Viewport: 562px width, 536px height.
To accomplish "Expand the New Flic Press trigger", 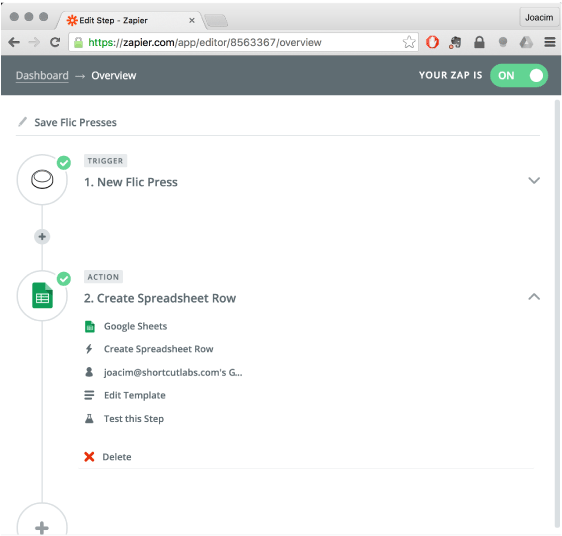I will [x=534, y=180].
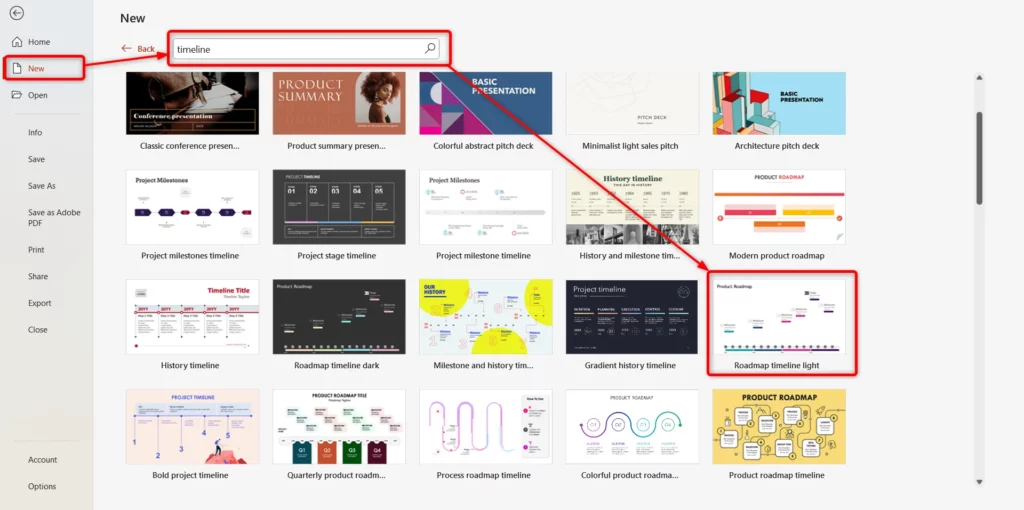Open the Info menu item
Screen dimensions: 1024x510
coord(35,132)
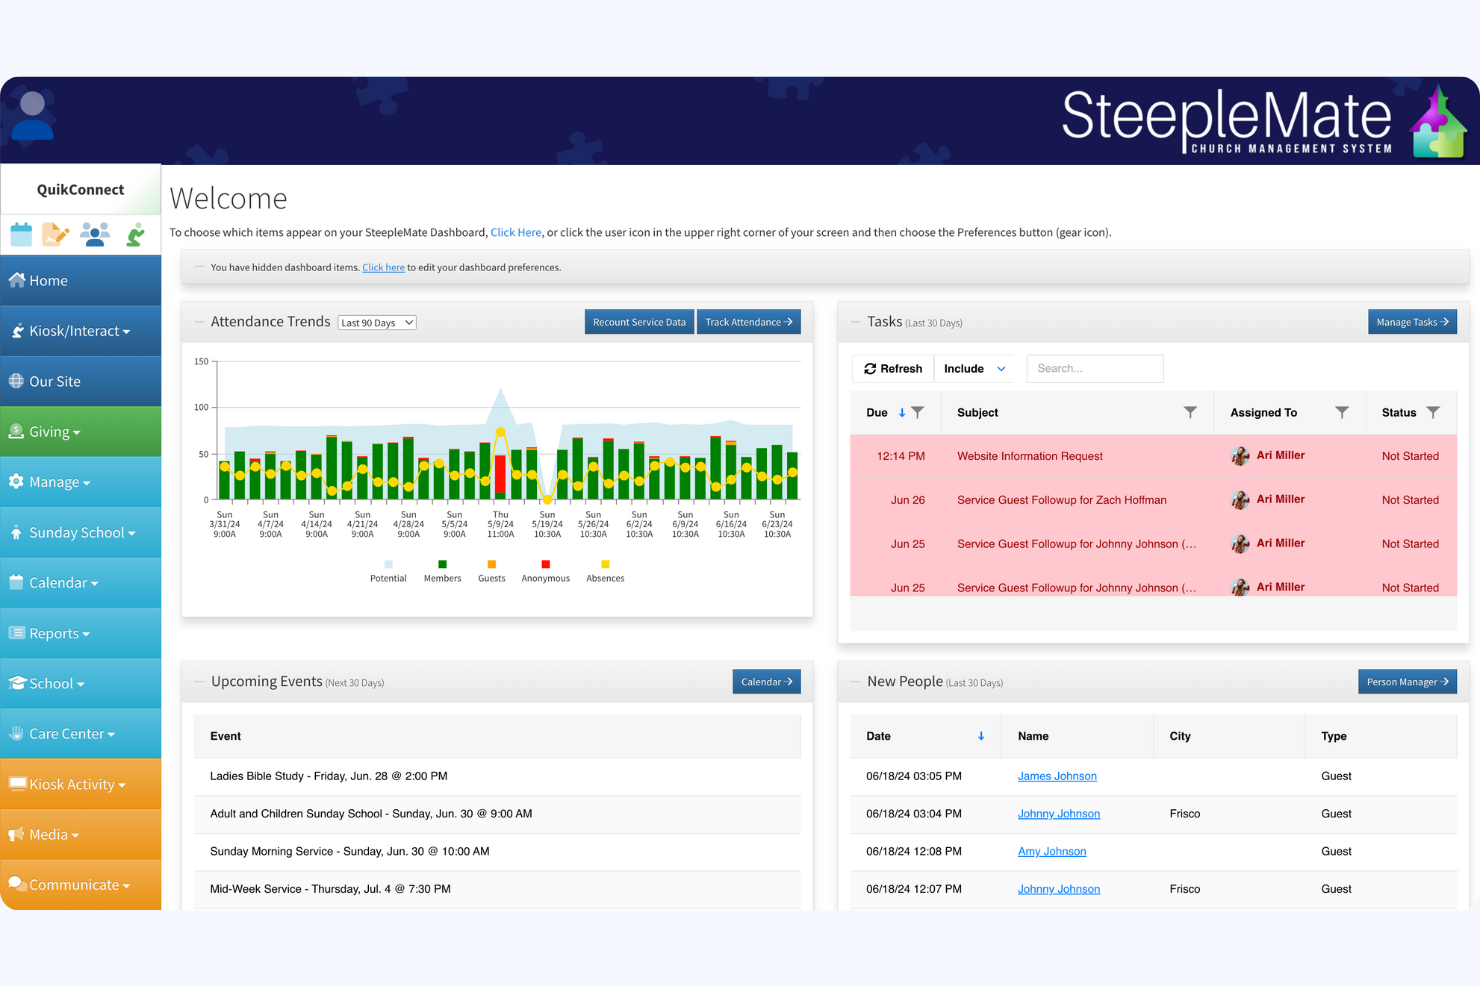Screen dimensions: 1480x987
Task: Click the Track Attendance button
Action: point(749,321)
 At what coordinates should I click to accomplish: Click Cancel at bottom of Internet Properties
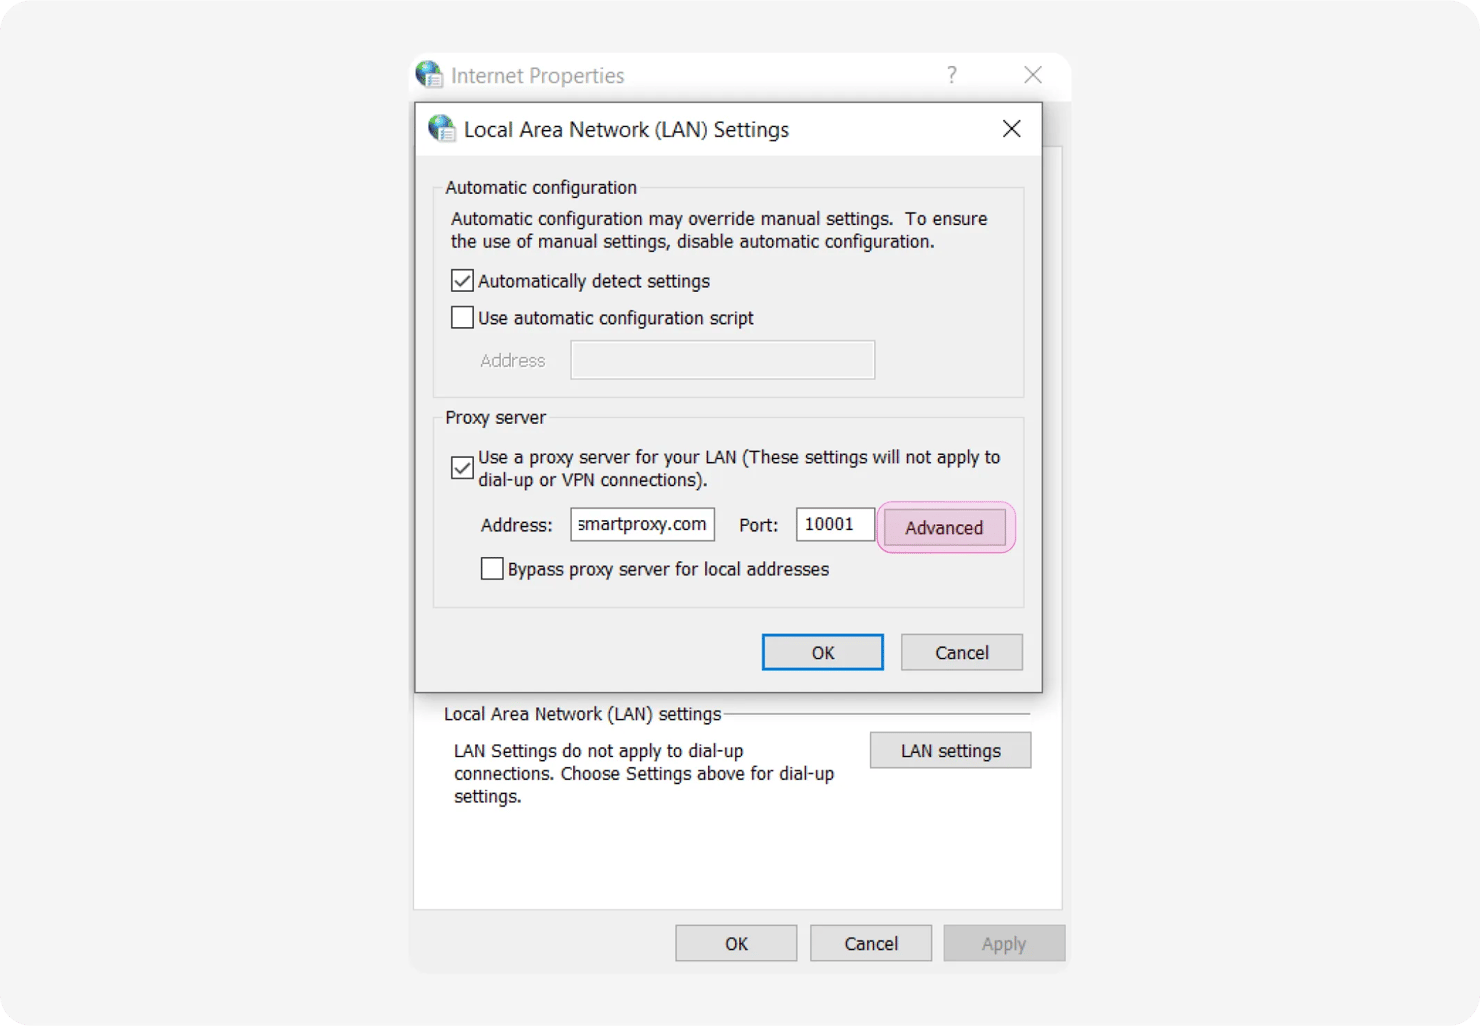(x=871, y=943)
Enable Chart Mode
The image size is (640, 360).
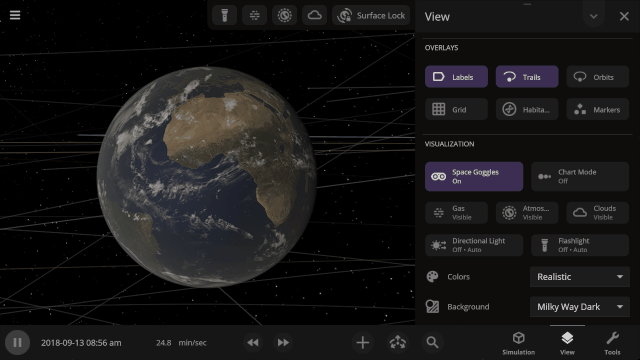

____

Task directions = Leaving out every picture, copy exactly the lines from the one that contains "At what coordinates" through the end of the entries above.

Task result =
 At what coordinates should I click to accomplish: Click Cancel at bottom of Internet Properties
(x=871, y=943)
Enable Chart Mode
The image size is (640, 360).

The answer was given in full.